Parfois, je me replonge avec délices dans d'anciennes lectures et je retrouve avec bonheur et nostalgies mes notes manuscrites, fiches d'études et de lecture…
Baudelaire est (avec Mallarmé) l'un des vrais fondateurs historiques et un grand théoricien de la poésie en prose et je reprends, avec émotion et nostalgie, le Spleen de Paris, texte charnière du poète maudit.
Le poème en prose se différencie de la prose poétique par son unité, sa brièveté et sa gratuité esthétique : très synthétique, il forme toujours un tout en lui-même, non linéaire ; il ne véhicule pas de message ; son contenu et sa finalité ont seulement des buts artistiques au service de la poésie et de la beauté. Dans sa lettre à
Arsène Houssaye, lorsqu'il travaillait à ce recueil,
Baudelaire définissait ainsi son projet : « on ne pourrait pas dire, sans injustice, qu'il n'a ni queue ni tête, puisque tout, au contraire, y est à la fois tête et queue, alternativement et réciproquement ».

^^^^

● **Consigne 1**
Transcrivez sous forme de liste JSON de chaînes, une par ligne et sans les lignes vides, les entrées qui commencent à la ligne contenant "1276x744 pixels. At" et se terminent à celle contenant "pyautogui.click(x=954, y=218)", ces deux lignes comprises. N'incluez pas les images dans votre réponse.

● **Entrées brutes**
^^^^

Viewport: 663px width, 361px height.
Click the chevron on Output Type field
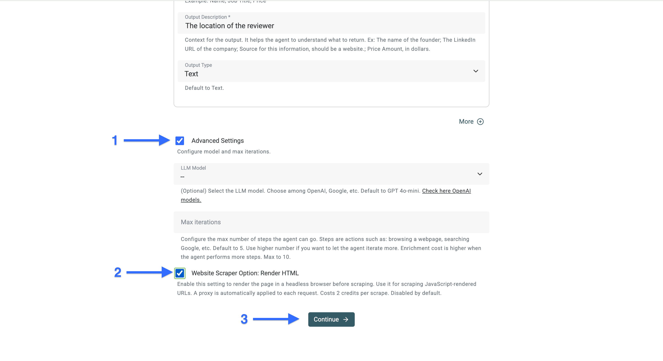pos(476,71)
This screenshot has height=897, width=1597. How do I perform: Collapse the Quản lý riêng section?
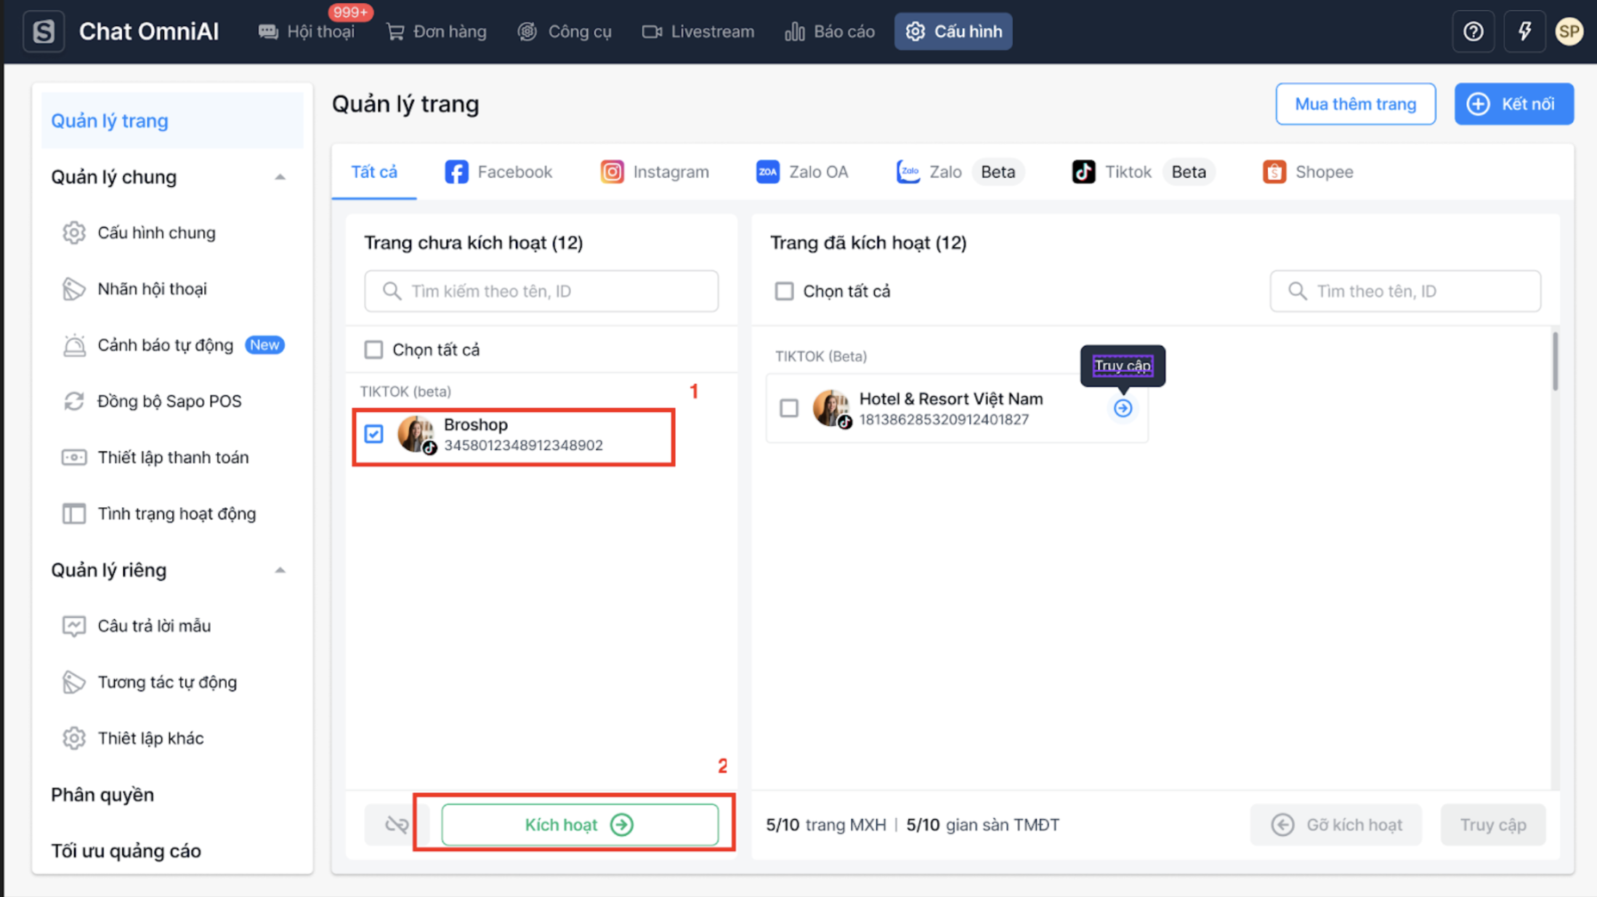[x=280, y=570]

^^^^

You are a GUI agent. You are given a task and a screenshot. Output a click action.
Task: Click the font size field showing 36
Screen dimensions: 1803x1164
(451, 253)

^^^^

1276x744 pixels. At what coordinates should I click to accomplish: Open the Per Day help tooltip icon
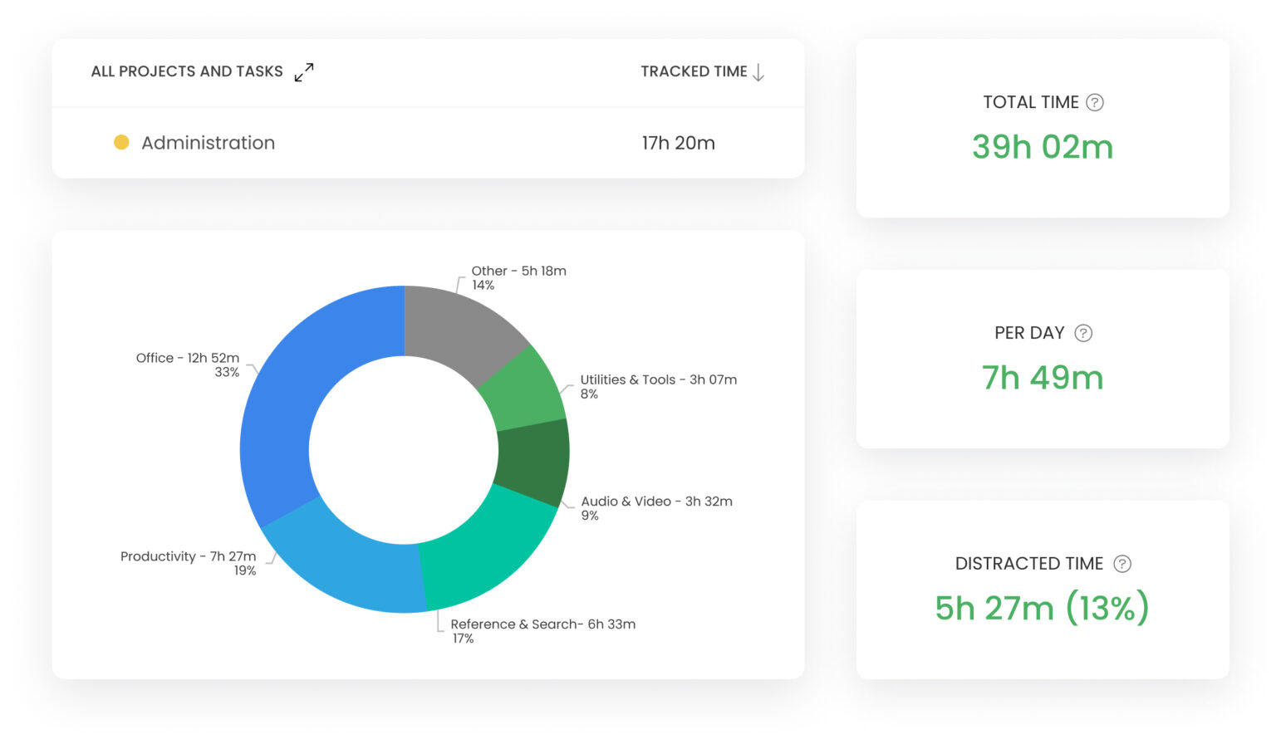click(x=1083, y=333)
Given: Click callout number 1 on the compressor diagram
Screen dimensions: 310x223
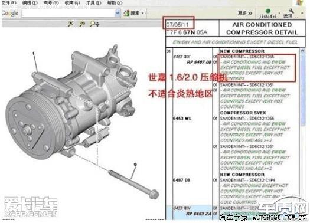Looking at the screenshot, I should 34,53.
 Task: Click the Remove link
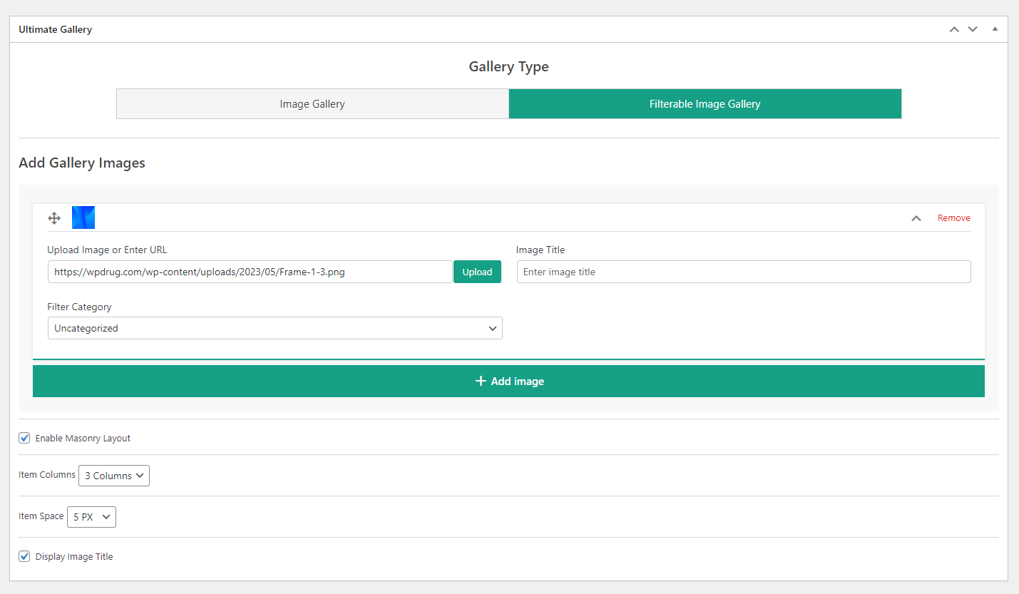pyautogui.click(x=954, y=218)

^^^^

● **Consigne 2**
Prolongez le texte sur Baudelaire et le poème en prose à partir de sa dernière phrase.

● **Résultat 1**
[
  "1276x744 pixels. At what coordinates should I click to accomplish: Open the Per Day help tooltip icon",
  "click(x=1083, y=333)",
  "Given: Click callout number 1 on the compressor diagram",
  "Screen dimensions: 310x223",
  "Looking at the screenshot, I should 34,53.",
  " Task: Click the Remove link",
  "pyautogui.click(x=954, y=218)"
]

● **Résultat 2**
Le spleen succède à la mélancolie des romantiques : le poète est toujours en décalage avec la vie normale mais le voilà influencé par la modernité, l'urbanisme et le capitalisme du second empire. La
poésie se fit plus intellectuelle, explore des formes et des lieux nouveaux.
Le Spleen de Paris a été publié à titre posthume, en 1869, deux ans après la mort de
Baudelaire ; le poète voulait en faire un pendant des Fleurs du mal, publié en 1857; c'est une oeuvre inachevée de 50 poèmes seulement .
Dans le Spleen de Paris,
Baudelaire met l'accent sur le paradoxe et l'étrangeté de la ville, source d'inspiration, toujours tentaculaire ; c'est la période des grands travaux d'Haussmann avec l'aménagement des grands boulevards ou encore de la rue de Rivoli. le contraste entre riches et pauvres s'accentue, la ville devient le lieu privilégié de tous les risques, de toutes les surprises, le royaume de l'artifice, en opposition complète avec la nature célébrée par les romantiques ; c'est un nouveau monde à explorer et à interpréter et cette nouveauté impose un nouveau langage poétique.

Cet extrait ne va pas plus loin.